Ziel:
Gib einen Abschnitt aus dem Textauszug zum SBGG wortgetreu wieder. Beginne bei den Worten „Tatsächlich sind im“ und höre nach „andere Person handele.“ auf.

Textauszug:
□ □ □ □

Tatsächlich sind im SBGG zahlreiche Sicherungen eingebaut. So kann das Geschlecht nicht spontan aus einer Bierlaune heraus geändert werden. Vielmehr muss der Antrag gem. § 4 SBGG drei Monate vorab gestellt werden. Auch ein kurzfristiger Geschlechterwechsel für einzelne Anlässe ist nicht möglich. Nach einer Änderung ist ein neuer Antrag frühestens nach einem Jahr möglich, so § 5 SBGG.

Zudem gibt es Ausnahmen: Im Spannungs- und Verteidigungsfall ist gem. § 9 SBGG keine Geschlechtsänderung möglich, damit die Wehrpflicht nicht einfach unterlaufen werden kann. Und bei Ausländer:innen verliert die Geschlechtsänderung gem. § 2 Abs. 4 SBGG ihre Wirkung, wenn damit eine zeitlich naheliegende Abschiebung beeinträchtigt werden könnte. So soll wohl vermieden werden, dass das Herkunftsland die Aufnahme verweigert, weil es sich nun um eine andere Person handele.

□ □ □ □

(Einträge zum Auffinden von Text und Elementen)
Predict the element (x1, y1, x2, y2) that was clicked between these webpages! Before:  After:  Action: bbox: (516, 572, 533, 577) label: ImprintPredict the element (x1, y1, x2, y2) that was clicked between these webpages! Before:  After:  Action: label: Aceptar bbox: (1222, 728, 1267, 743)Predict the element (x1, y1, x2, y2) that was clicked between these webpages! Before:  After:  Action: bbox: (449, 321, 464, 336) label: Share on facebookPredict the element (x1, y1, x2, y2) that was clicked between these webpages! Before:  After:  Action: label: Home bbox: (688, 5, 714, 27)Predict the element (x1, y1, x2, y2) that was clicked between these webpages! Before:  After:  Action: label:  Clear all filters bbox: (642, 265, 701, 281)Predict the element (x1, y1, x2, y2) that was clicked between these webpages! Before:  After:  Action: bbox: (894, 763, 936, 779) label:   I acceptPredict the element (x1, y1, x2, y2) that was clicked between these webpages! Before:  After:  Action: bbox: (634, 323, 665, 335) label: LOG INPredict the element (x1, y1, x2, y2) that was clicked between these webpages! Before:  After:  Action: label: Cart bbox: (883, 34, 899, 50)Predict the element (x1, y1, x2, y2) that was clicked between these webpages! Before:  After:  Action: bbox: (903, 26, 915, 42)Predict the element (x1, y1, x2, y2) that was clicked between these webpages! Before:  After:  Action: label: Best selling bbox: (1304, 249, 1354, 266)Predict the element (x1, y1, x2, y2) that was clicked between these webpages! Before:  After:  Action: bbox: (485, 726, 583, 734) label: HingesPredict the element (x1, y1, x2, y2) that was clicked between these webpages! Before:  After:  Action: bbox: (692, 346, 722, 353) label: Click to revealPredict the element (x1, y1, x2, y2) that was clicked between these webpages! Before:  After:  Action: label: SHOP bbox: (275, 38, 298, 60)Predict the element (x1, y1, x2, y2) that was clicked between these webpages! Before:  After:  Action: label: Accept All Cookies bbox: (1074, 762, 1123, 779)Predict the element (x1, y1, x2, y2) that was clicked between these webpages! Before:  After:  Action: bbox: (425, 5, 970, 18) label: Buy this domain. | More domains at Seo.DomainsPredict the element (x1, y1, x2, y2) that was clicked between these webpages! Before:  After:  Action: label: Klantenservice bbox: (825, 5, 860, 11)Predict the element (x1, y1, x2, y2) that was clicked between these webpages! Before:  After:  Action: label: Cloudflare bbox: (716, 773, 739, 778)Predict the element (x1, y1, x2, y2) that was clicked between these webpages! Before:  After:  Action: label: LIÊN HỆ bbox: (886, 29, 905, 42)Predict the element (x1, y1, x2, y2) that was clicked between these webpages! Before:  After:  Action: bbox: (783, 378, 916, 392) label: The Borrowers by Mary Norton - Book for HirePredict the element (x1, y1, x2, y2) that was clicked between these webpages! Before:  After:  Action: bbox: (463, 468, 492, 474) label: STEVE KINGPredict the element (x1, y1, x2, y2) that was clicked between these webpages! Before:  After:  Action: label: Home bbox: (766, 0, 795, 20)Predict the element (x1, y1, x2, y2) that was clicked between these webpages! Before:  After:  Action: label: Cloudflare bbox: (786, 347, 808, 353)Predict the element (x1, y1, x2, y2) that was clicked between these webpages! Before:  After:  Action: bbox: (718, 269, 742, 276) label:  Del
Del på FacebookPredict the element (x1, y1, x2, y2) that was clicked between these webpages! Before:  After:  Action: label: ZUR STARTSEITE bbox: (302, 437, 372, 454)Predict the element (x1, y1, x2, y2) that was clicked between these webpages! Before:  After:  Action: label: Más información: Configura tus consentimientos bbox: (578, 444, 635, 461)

□ □ □ □

Lösung:
Tatsächlich sind im SBGG zahlreiche Sicherungen eingebaut. So kann das Geschlecht nicht spontan aus einer Bierlaune heraus geändert werden. Vielmehr muss der Antrag gem. § 4 SBGG drei Monate vorab gestellt werden. Auch ein kurzfristiger Geschlechterwechsel für einzelne Anlässe ist nicht möglich. Nach einer Änderung ist ein neuer Antrag frühestens nach einem Jahr möglich, so § 5 SBGG.

Zudem gibt es Ausnahmen: Im Spannungs- und Verteidigungsfall ist gem. § 9 SBGG keine Geschlechtsänderung möglich, damit die Wehrpflicht nicht einfach unterlaufen werden kann. Und bei Ausländer:innen verliert die Geschlechtsänderung gem. § 2 Abs. 4 SBGG ihre Wirkung, wenn damit eine zeitlich naheliegende Abschiebung beeinträchtigt werden könnte. So soll wohl vermieden werden, dass das Herkunftsland die Aufnahme verweigert, weil es sich nun um eine andere Person handele.